Die Begegnungsgeschichte der Religionen hat sich in unserem Jahrhundert dramatisch beschleunigt, und die Religionskarte der Welt muss an vielen Stellen neu gezeichnet werden. Mission ist nicht länger eine Einbahnstraße; denn lange schon haben die Religionen der Welt sich darangemacht, ihre Heilsangebote im Westen zu kommunizieren. Ein einschneidendes Datum ist das World Parliament of Religions (1893) in Chicago. „Dialog“ ist Signalwort für bestimmte Einstellungs- und Verhaltenstendenzen, emotional hoch besetzt, mit einem allerdings diffusen Bedeutungsfeld. In dem hier zu behandelnden Problemzusammenhang bezeichnet der Begriff wechselseitige kommunikative Prozesse auf mehreren Ebenen: interdisziplinäre Zusammenarbeit mit theologischen und nicht-theologischen Wissenschaften; die Relation von Religionswissenschaft und Religion(en); das Verhältnis der Religionen zueinander. Von bestimmten historischen Zeiten an ereignen sich Wechselbeziehungen zwischen den Religionen „in Herausforderungen und Antworten, Konvergenzen und Abhängigkeiten, Missionen und Verschmelzungen, Rezeptionen und Metamorphosen“9. Auf verschiedene Weise trägt Praktische Religionswissenschaft dazu bei, das Verhältnis der Religionen zueinander zu analysieren und ggf. zu verbessern. Zum Beispiel in der von der Religionswissenschaft weitgehend ausgeklammerten Schulbuchanalyse.10 Es ist wichtig, die gegenseitigen Einstellungen, Vorurteile und Stereotype11 wahrzunehmen. Die Religionswissenschaft kann die Entstehung und Weitergabe von durch Religionen bewirkten oder begünstigten, oft verhängnisvollen Einstellungs- und Wahrnehmungsmustern analysieren; sie kann darüber hinaus Hilfestellungen für Dialoge (auf unterschiedlichen Ebenen) leisten, indem sie allen Beteiligten ein umfassendes und differenziertes Bild der Religionen zur Verfügung stellt. Dieses Bild muss das Selbstverständnis der Religionen ernst nehmen, muss sich bemühen, das in ihnen begegnende Fremde nach Kräften vorurteilsfrei wahrzunehmen.

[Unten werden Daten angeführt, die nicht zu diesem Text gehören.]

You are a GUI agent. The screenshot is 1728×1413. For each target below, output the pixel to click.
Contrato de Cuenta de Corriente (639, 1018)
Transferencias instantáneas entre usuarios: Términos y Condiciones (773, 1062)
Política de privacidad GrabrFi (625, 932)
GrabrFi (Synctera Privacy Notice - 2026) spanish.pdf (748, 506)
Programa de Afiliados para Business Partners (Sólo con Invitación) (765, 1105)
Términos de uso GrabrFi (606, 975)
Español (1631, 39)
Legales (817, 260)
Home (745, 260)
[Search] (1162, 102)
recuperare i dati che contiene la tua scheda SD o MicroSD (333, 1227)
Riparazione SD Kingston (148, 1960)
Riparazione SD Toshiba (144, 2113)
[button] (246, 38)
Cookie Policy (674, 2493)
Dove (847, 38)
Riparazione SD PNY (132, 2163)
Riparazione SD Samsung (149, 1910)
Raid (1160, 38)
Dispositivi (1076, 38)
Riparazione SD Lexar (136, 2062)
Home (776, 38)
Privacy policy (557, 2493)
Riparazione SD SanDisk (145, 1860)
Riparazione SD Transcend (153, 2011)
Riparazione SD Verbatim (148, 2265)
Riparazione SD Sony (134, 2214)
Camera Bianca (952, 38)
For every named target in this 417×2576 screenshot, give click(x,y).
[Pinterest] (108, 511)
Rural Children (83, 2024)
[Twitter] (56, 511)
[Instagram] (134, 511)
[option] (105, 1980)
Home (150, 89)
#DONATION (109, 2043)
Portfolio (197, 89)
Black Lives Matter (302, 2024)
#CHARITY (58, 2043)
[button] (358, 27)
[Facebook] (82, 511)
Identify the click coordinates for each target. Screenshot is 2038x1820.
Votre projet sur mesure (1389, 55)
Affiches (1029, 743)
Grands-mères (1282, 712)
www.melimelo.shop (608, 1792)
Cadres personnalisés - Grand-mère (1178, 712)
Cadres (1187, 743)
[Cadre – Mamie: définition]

Die im vorliegenden Buch zitierten unterschiedlichen Quellen setzen sich aus ganz verschiedenen Textsorten zusammen und transportieren Eindrücke, Bilder, Vorstellungen, Meinungen, Urteile über andere Religionen. Dabei liegen nicht selten geschichtliche Strukturen „langer Dauer“ (longue durée) vor, die sich nur langsam oder gar nicht ändern. Aber auch von „Konjunkturen“ bestimmter Motive und Formulierungen kann gesprochen werden. Zu den im vorliegenden Band häufiger anzutreffenden Textsorten gehören: „Heilige Schriften“, Kommentarliteratur, theologische Kritiken, (fiktive) Dialoge, Widerlegungen, Apologien (Verteidigungsschriften) und Polemiken, Streitgespräche und Streitschriften, Zwangspredigten, Verwünschungen, Reiseliteratur, Briefe. Die Urteile bzw. Urteilsmuster sind nicht selten vorurteilshaft geprägt. Dabei muss genau hingeschaut werden, ob es sich dabei um echte Vorurteile handelt. Die Vorurteilsforschung unterscheidet verschiedene vom (echten) Vorurteil abzugrenzende Urteilsformen: Da gibt es Falschurteile, die auf einem leicht beweisbaren Irrtum über die andere Religion beruhen, verallgemeinernde Urteile und persönliche Werturteile. Mit Stigmatisierung bezeichnet man einen Vorgang, bei dem einer Person bzw. Gruppe eine negative, als sozialer oder kultureller Makel geltende Eigenschaft (Stigma) zugeschrieben wird.

Von einem Vorurteil spricht man erst dann, wenn ein falsches, generalisierendes, bewertendes und behauptendes Urteil als falsch bestimmt und sein Anspruch, wahr zu sein, als hinreichend widerlegt gelten kann, trotzdem aber an ihm festgehalten und es auch weiterhin mit einem Wahrheitsanspruch vertreten wird. Auf der Basis dieser Beschreibung sind zahlreiche Aussagen einer Religion A über eine Religion B tatsächlich Stigmata, Vorurteile bzw. Stereotype. Sie werden auch als emotional negativ/positiv besetzte Einstellungen bzw. Attitüden gegenüber bestimmten Handlungen, Gegenständen, Lehrmeinungen oder Mitmenschen verstanden, die sich weniger auf Erfahrungen (Informationen) als auf Generalisierungen stützen und relativ überdauernder Natur sind.12 Einstellungen bestehen aus kognitiven, emotional-affektiven und pragmatischen Komponenten. Ein Vorurteil13 erweist sich als stereotyp, wenn Personen bei ihren Urteilen über fremde Gruppen immer wieder auf bestimmten Vorstellungen und Wertungen beharren. Im Gegensatz zum Vorurteil, das sich nicht unbedingt sprachlich niederschlagen muss, sich daher auch nur in einem bestimmten Verhalten äußern kann, handelt es sich bei einem Stereotyp gewöhnlich um eine verbale Äußerungsform von Überzeugungen. Ähnlich wie das Vorurteil hat diese Überzeugung die logische Form eines Urteils, das ungerechtfertigt vereinfacht und mit einer emotional wertenden Tendenz einer Klasse von Personen Verhaltensweisen zu- oder abspricht.